Now that’s a powerful daily pill.
Investigating aspirin and cancer prevention
A research team from the Center for Cancer Prevention at the Queen Mary University of London performed a meta-analysis of previous studies investigating the benefits and harms of aspirin use.
Based on the team’s findings, the researchers stated that bowel cancer cases could be reduced by 35 percent (deaths by 40 percent) and stomach and esophageal cancer cases could be reduced by 30 percent (deaths by 35 to 50 percent) if adults aged 50 to 65 took a 75 to100 mg dose of aspirin each day for five to 10 years.
According to the published findings in the Annals of Oncology, the effects of aspirin on cancer didn’t take effect until three years into treatment, but the benefits lasted when aspirin was used long-term. There was no connection when dosage was examined; individuals using low and standard dosages saw the same benefits. On the other hand, researchers are quick to mention there is no information to prove high doses mean a greater benefit in cancer risk reduction.

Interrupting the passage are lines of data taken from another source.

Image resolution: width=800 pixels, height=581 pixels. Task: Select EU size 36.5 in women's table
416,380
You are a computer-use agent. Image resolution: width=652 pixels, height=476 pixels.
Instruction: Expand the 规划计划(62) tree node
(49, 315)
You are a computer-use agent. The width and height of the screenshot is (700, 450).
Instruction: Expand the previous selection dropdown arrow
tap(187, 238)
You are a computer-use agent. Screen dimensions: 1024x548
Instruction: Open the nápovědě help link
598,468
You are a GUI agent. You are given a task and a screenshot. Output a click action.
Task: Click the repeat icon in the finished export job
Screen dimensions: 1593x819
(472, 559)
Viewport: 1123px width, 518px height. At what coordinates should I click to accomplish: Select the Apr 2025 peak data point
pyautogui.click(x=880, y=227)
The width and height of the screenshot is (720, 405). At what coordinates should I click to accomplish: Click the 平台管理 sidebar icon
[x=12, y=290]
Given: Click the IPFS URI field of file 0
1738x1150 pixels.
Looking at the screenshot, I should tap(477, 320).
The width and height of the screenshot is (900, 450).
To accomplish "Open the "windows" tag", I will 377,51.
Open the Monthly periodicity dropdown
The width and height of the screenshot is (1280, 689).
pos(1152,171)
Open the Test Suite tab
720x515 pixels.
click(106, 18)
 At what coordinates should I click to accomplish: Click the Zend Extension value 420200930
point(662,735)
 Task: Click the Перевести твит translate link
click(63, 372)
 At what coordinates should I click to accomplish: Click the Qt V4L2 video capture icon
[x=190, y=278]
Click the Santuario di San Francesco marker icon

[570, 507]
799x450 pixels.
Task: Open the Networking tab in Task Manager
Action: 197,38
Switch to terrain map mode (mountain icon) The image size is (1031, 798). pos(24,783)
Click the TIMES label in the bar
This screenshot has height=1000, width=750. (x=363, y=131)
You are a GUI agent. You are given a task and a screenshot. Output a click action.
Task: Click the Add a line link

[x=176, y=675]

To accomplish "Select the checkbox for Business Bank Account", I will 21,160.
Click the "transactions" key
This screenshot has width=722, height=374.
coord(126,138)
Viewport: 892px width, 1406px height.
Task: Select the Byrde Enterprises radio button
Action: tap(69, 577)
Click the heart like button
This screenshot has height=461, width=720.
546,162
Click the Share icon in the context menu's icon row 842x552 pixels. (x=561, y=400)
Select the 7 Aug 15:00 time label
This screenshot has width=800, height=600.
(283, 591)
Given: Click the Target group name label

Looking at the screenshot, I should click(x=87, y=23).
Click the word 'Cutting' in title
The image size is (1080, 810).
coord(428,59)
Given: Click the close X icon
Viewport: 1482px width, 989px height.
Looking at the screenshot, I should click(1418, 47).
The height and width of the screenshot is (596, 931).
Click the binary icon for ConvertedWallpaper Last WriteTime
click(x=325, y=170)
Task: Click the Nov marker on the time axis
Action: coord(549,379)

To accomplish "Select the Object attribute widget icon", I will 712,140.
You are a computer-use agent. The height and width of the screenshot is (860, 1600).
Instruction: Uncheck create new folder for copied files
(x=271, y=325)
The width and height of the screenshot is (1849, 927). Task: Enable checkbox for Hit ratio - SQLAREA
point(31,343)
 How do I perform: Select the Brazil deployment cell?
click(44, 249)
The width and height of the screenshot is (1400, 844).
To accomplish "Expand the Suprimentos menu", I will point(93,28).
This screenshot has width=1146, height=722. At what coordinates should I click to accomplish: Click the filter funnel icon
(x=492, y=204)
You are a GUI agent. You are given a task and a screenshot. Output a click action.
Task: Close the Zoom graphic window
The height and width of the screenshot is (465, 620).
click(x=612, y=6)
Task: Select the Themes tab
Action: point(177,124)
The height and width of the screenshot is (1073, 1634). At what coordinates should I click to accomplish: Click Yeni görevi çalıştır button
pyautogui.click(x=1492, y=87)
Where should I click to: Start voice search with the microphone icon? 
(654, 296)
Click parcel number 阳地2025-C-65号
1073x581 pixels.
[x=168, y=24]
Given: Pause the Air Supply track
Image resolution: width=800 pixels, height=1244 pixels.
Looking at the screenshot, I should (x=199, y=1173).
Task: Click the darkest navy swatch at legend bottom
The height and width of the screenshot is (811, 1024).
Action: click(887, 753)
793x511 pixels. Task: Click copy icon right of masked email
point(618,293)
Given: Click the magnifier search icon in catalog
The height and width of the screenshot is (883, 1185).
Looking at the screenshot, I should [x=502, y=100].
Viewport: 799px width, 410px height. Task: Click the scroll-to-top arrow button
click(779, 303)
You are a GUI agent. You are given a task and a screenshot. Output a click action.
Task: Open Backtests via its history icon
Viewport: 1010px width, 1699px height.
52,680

Weighing the risks and benefits
The results add to the list of demonstrated benefits of daily aspirin therapy, which also include its help as an antiplatelet for those at high risk of stroke or heart attack. In prior studies, aspirin has shown potential preventative effects against ovarian, prostate and breast cancers, as well as some skin cancers, the American Cancer Society reports.
Study authors acknowledge there is a well-known risk factor of aspirin – excess internal bleeding. But they say the benefits appear to outweigh the risk as long as the correct dosage isn’t exceeded. Over a 15-year period, individuals in the study group saw a 4 percent reduction in all deaths.
Opinions on long-term aspirin use
The researchers of this meta-analysis also found that long-term aspirin use did increase the risk of digestive-tract bleeding, but the effect is only likely to be life-threatening in about 5 percent of people.
“The risk of bleeding depends on a number of known factors which people need to be aware of before starting regular aspirin, and it would be advisable to consult with a doctor before embarking on daily medication,” study lead Prof. Jack Cuzick told Medical News Today.
Cuzick also says aspirin use is the easiest cancer prevention tactic to implement so far, but that doesn’t mean people should take too much or continue poor lifestyle habits. That little pill won’t wave away the harm of smoking, drinking and obesity – still major contributors to cancer risk. A healthy lifestyle, as I tell all my patients, makes the most difference in staving off disease and keeping away those aches and pains.
No public health organizations, including the American Cancer Society, recommend taking aspirin as a sole preventative measure for cancer or any other illness.